Penghormatan Ajengan Masthuro tersebut, menghunjamkan kesan mendalam di hati Mar'i. Ia simpatik kepadanya.

Di lain waktu, Ajengan Masthuro pernah menyambangi komunitas penggemar tembang Sunda; sekitar 4 km dari kediamannya. Sayangnya kegemaran tersebut melupakan tuntunan Islam, seperti shalat. Untuk mendekati mereka, ia mengajak temannya yang pandai melantunkan tembang Sunda.

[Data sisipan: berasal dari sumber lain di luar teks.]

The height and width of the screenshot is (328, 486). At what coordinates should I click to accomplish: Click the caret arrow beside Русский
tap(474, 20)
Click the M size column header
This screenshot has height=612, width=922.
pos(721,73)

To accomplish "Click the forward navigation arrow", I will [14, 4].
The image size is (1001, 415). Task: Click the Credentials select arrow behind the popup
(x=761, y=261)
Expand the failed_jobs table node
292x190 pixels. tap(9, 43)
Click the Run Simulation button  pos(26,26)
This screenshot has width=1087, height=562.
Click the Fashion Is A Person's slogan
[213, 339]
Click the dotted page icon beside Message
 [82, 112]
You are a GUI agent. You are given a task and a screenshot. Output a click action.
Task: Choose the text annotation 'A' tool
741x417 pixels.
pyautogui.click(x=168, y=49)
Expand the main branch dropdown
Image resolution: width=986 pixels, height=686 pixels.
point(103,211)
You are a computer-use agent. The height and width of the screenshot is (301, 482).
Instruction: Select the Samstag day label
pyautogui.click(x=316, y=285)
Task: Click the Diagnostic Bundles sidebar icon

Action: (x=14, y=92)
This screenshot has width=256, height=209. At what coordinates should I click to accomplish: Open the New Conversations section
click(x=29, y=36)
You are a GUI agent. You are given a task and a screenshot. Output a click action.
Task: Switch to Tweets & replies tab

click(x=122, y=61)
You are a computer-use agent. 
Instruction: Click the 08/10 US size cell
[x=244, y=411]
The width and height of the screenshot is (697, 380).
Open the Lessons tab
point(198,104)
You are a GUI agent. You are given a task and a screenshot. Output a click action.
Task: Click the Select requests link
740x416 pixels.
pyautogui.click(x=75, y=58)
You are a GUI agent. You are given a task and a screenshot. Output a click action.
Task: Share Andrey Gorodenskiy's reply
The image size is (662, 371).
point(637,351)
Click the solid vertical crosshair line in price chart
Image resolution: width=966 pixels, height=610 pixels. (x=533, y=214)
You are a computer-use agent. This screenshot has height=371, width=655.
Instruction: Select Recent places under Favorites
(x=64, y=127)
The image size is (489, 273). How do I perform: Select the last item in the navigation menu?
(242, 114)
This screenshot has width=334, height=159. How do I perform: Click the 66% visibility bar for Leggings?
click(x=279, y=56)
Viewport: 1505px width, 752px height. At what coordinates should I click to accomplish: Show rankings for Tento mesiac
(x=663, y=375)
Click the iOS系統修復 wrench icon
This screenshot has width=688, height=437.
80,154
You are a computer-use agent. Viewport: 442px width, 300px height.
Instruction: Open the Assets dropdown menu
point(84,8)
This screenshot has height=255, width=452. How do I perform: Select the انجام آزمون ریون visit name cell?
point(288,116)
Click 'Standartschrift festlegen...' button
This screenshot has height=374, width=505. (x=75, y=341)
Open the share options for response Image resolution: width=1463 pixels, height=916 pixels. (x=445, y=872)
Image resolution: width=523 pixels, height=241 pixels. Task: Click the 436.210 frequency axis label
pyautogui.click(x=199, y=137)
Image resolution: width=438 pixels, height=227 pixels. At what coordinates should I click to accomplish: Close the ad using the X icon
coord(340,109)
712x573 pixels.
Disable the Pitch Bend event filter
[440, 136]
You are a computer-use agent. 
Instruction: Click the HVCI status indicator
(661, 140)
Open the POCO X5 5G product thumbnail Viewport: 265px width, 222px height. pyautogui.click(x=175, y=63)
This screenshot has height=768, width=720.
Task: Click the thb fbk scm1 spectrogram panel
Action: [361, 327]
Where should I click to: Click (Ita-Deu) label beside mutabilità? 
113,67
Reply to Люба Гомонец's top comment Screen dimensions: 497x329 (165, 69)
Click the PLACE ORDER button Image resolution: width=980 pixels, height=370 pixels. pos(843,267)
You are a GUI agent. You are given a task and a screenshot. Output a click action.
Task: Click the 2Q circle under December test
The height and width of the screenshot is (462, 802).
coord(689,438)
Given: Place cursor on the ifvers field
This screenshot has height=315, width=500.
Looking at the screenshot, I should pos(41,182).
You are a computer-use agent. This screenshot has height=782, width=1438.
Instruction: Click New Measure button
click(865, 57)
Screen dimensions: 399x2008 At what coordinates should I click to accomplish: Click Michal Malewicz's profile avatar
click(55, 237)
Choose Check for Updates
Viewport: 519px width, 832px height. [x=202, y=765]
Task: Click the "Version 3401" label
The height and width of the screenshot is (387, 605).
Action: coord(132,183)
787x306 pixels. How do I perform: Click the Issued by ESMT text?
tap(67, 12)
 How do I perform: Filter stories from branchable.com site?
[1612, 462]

Keduanya mendatangi mereka dan turut memperbincangkan tembang. Hal itu menimbulkan simpati, apalagi ketika temannya Ajengan Masthuro menyumbangkan tembang. Karena sudah simpati, mereka mudah diajak membaca Qul-hu (surat al-Ikhlas) dan mempelajari bacaan-bacaan shalat dan Al-Quran.


***
Ajengan KH Muhammad Masthuro adalah pendiri Pondok Pesantren Al-Masthuriyyah, Tipar, Cisaat, Sukabumi. Ia lahir di Kampung Cikaroya pada tahun 1901.

Masa kanak-kanak Masthuro dihabiskan untuk belajar kepada ayahnya bernama Kamsol, seorang amil atau lebe yang bertugas mengurusi masalah keagamaan di desa. Kemudian ia berguru kepada kiai-kiai di Sukabumi diantaranya: H. Asy’ari (dari tahun1909 sampai 1911) KH Katobi (dari1911 sampai 1914) KH Hasan Basri (tahun 1914 sampai 1915) KH Muhammad Kurdi (tahun 1914 sampai 1915), KH Ghazali (dari 1915-1916) KH Muhammad Sidiq (tahun1916-1916) KH Ahmad Sanusi (tahun 1918 sampai 1920).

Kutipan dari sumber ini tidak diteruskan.